Tornato in Italia, infatti, non perde occasione per esibirsi in alcuni Festival e nelle più importanti piazze romane, vedendo crescere la sua popolarità.
Nel frattempo muta anche il parco strumenti, arricchito dalla presenza di wok, ripiani di scaffali, tubi di metallo e tamburi bongo, che ampliano notevolmente la sua postazione, tanto da richiedere, durante il dj set, spostamenti da una parte all’altra della “consolle”.

Il momento della sua consacrazione può datarsi qualche anno più tardi, nel 2014, a Berlino.
La drum session di Alexanderplatz attira, infatti, l’attenzione di diverse centinaia di persone, mandando letteralmente in tilt il traffico tedesco, tanto da render necessario l’intervento della polizia per ripristinare l’ordine.
Non c’è molto da sorprendersi, del resto: prendi un Dario Rossi, piazzalo nella patria della techno, ed il successo è assicurato.
La data di Alexanderplatz assume, però, un’importanza fondamentale anche da un altro punto di vista: sul web, infatti,  il video della sua esibizione fa registrare milioni di visualizzazioni e di commenti  che contribuiscono a viralizzare il fenomeno.
E’ da questo momento che parte il tour europeo di Dario, che lo porta a suonare nelle principali piazze europee, da piazza Dam a Playa de la Barceloneta, passando per Copenaghen, Oslo, Praga, Parigi, Bruxelles e Budapest, dove suona allo Sziget Festival.

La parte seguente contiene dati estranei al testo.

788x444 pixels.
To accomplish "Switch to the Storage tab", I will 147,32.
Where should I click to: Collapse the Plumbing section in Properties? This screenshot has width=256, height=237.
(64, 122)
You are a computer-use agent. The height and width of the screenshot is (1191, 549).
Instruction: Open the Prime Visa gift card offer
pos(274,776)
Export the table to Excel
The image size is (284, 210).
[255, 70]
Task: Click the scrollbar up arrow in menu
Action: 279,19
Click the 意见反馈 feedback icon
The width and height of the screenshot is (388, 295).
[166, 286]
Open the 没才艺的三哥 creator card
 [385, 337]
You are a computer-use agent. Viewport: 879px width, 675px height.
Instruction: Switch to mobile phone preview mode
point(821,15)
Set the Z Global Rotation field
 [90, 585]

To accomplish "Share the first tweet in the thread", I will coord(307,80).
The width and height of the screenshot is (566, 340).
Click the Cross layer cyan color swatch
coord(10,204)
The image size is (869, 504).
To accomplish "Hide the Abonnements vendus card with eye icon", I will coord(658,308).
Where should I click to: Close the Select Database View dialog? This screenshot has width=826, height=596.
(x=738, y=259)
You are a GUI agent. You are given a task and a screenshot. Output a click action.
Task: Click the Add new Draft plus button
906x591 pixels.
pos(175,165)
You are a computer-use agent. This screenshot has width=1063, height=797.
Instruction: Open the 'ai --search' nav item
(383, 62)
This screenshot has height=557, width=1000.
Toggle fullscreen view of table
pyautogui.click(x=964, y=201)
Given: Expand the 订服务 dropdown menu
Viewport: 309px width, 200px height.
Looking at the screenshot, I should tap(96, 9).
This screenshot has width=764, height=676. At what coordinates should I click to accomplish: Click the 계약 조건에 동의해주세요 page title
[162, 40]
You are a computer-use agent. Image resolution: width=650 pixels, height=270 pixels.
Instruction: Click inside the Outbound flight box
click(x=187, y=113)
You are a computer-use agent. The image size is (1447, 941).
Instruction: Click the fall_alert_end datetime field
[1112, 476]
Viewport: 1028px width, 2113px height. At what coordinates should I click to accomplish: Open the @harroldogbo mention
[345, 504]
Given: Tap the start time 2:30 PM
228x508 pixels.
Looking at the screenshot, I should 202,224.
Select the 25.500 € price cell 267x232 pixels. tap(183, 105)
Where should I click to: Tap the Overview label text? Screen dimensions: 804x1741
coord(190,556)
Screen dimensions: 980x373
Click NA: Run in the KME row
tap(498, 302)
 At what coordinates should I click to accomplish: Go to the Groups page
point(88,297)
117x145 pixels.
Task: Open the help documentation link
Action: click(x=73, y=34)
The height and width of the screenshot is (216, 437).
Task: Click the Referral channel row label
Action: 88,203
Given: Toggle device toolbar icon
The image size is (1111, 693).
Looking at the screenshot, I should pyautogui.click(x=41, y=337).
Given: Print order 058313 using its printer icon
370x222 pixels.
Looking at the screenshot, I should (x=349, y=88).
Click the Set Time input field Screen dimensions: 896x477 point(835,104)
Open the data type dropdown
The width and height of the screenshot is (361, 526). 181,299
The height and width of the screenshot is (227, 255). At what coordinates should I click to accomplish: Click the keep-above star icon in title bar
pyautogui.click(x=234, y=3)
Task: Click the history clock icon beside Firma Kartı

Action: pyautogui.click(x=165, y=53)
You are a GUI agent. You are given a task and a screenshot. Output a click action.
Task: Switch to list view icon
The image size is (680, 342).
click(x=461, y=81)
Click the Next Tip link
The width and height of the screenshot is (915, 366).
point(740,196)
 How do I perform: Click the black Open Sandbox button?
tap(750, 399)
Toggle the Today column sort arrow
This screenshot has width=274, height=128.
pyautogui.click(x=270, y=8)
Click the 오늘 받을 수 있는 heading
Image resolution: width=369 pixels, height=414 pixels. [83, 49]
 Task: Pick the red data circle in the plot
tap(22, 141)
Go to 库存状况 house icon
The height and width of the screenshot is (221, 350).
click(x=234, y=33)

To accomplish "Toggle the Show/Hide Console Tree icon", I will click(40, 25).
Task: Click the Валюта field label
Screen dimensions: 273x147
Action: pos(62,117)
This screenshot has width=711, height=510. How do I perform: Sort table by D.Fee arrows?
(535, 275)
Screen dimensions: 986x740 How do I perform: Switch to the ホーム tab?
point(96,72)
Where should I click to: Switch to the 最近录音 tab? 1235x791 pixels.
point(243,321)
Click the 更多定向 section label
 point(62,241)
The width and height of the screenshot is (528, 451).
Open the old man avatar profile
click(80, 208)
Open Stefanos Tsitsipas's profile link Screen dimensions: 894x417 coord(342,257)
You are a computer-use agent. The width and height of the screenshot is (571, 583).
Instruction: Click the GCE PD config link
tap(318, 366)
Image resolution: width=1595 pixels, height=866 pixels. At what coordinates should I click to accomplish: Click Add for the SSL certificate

La parabola ascendente culmina con il lancio, a maggio 2018, su vinile, cd e digital download, di Alarm Clock, il suo primo ep ufficiale, interamente autoprodotto ed indipendente.
Le quattro tracce presentano un Dario nuovo e per certi versi ibrido: al set originale, sempre grande protagonista, si aggiungono infatti sintetizzatori e campionatori allo scopo di rendere il suono più elettronico e completo.
Una scelta per certi versi ovvia, che non tutti però hanno gradito.
Evidente, del resto, come il prodotto finale, pur di eccellente qualità, non presenti quell’originalità dei suoni a cui si è abituati, i quali sono sostituiti (o, per meglio dire, integrati) dai più classici e potenti ritmi techno, che finiscono per nascondere quasi completamente la mano di Dario dietro alla realizzazione delle tracce.

Ciò di certo non sminuisce le sue qualità, ma anzi rappresenta la completa realizzazione dell’artista.
Un artista di strada partito da zero, solo con la sua voglia di ribellione e la necessità di creare liberamente arte.
Un’arte tutta sua, fatta di palcoscenici creati spontaneamente da turisti e passanti; di una musica che non esisterebbe se non ci fossero le sue mani a suonarla; di un talento e di una passione incommensurabili.
Un’arte che, grazie al sacrificio, allo studio approfondito ed alla ricerca spasmodica di nuovi suoni, è cresciuta insieme a lui ed è oggi conosciuta a livello internazionale.

E siamo certi che Dario, arrivato a questo punto, non abbia alcun intenzione di fermarsi!